The result ended up being the "Ages" series, starting with Age of Fire. The idea was that I would do four installments (or "expansions", if you will), each with a different theme. The first one, Fire, was a caveman & dinosaur type fantasy inspired by the likes of One Million Years B.C. and When Dinosaurs Ruled the Earth. The conceit was that each time a new Age would be added those same cavemen & dinosaurs would get to interact with a new genre of fantasy with its own monstrous pantheon, like cryptids or modern monster movie tropes.
The project was "very" ""well received"" (no I won't stop with the quotation marks bugger off) but also proved to be one of the most ambitious things I've ever tackled. It went through a long and tumultuous development involving last minute changes in art direction, two full-blown false starts, corrupted data, accidentally saved over and deleted files, a dead laptop, multiple replacement laptops, and a slew of commissions from other artists. I'm not exaggerating when I say I spent the better part of two years just trying to get through this and was legitimately actually surprised when I did.
And it was just part one of four. Uh-oh...

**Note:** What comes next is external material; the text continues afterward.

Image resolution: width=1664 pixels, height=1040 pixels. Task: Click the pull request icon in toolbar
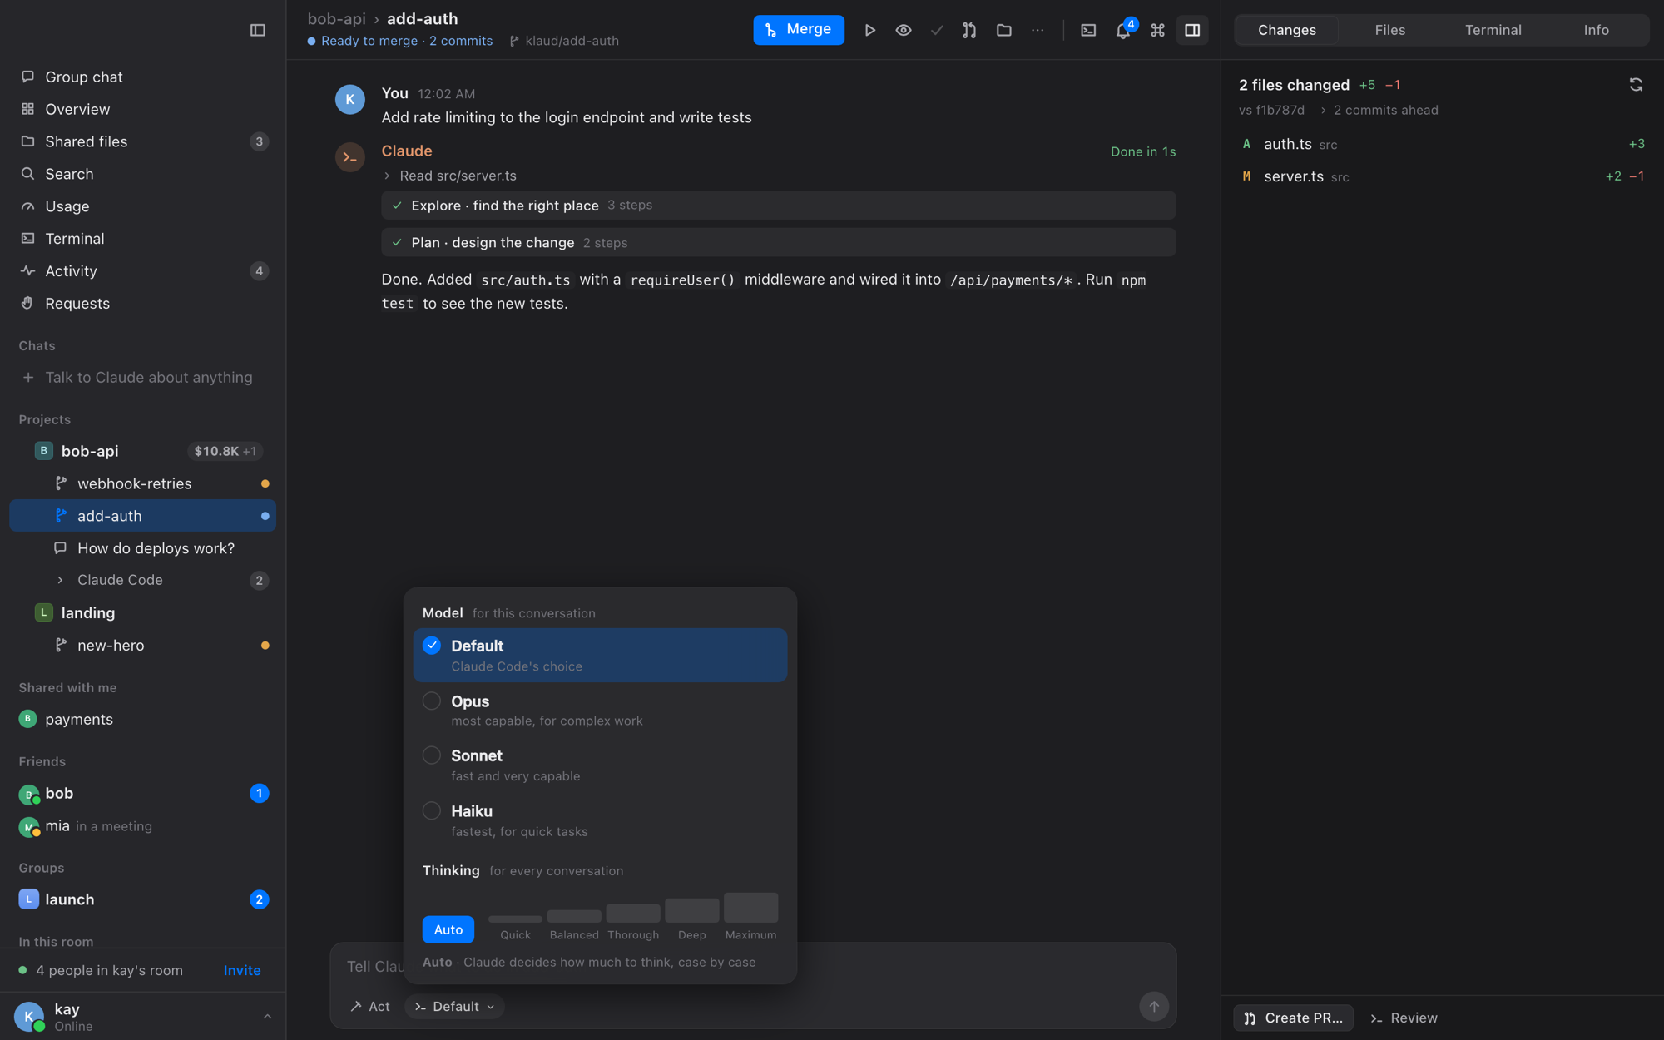tap(970, 30)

The second installment, Age of Aether, had a much smoother development overall but proved to be no less stressful or slow going. Again, the result was mostly worth it- the people who liked it loved it and I'm happy how most of the art turned out- but the journey to get there just kind of sucked. I was utterly spent after Age of Fire and even after a break still didn't feel up to doing all of that a second time (let alone a third or fourth) so I "outsourced" most of the artwork. It cost a pretty penny and switched the whole thing from a strictly personal project into more of a collaborative event. Not exactly what I had in mind (and not a decision everyone approved of), but I don't regret it! The best part of the whole thing was working with friends and seeing how differently they all interpreted the same prompts; the commissioned artists whipped up some really wild designs I never would have thought of and I'm not ashamed to say most if not all of them just flat-out objectively outdid me! That part was great.
The problem was it wasn't something I could afford to keep doing repeatedly. It also got me asking myself a lot of questions like "is my heart even in this if I have to keep paying other people to complete it for me?".
I looked at the mountain of character skins and commissions ahead of me and finally said "no".
As of right now I'm plotting a sort of spiritual successor to Ages... but more on that later.
Happy New Year, everyone- let's see what 2025 brings!